Why are urban foresters gunning for it? The problem is that silver maples break. The wood is hard but brittle. As if the tree cannot accept this tragic flaw, it wants to grow to heights of 100 feet or more. It wants to launch massive upsweeping limbs. It wants to divide a few feet up its trunk into two or more subtrunks bearing enormous numbers of heavily loaded branchlets.

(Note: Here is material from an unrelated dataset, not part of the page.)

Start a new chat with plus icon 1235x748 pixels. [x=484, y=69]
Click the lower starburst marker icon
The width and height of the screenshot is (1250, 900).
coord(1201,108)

What happens? A stress trauma, and parts of the tree break like candy cane. Branchlets litter the street after a mean wind. A dump of wet snow or freezing rain can take down limbs the size of girders. (This writer once woke to see his subcompact KO’d by a medium branch.) Double or triple subtrunks growing from a short trunk may simply crack apart, like a wishbone. Some say the danger is exaggerated, but these things do happen. Not all at once, but one can see the accumulated damage in winter, when the tall silver maples reveal their amputations and other war wounds.

The tree has minor flaws, too. Its many annoying diseases and pests include wilt, scale, and, lately, Asian longhorned beetle. The wood develops cavities. Lumpy burls and sprouts appear on the trunks. Aggressive surface roots can play havoc with sidewalks and sewers. Young twigs smell a bit like the grave when broken. The tree—so vigorous in its growth that biomass-energy researchers are looking into it—rates only so-so in longevity.

But life is made of trade-offs, and sometimes the romance of big, graceful trees can excuse a multitude of sins. Tree lovers admire not only the upsweeping branches and full crown of the silver maple, but also its distinctive motion, the heavy waves of green and silver that ride the breezes. Songbirds and squirrels flock to it. It is a highly adaptable tree that has grown vigorously even on the streets of western cities. Like certain actors, it sometimes seems more appreciated in urban Europe, where the imported strain turns a sophisticated yellow in October.

Cultivators have developed seedless and less damage-prone hybrids. ‘Silver Queen’ is a popular variety, with structurally better trunk and branch formation. But the hybrids generally come up short on growth rate and grandeur.

Some experts feel that with timely pruning—of early secondary trunks, for example—the tree would be safe enough in open city spaces. But urban landscapers face a particular menace of our times: liability and lawsuits. Thus, the balance tips against new silver maples on the streets. Planting them there is not only discouraged; in many communities it has been outlawed.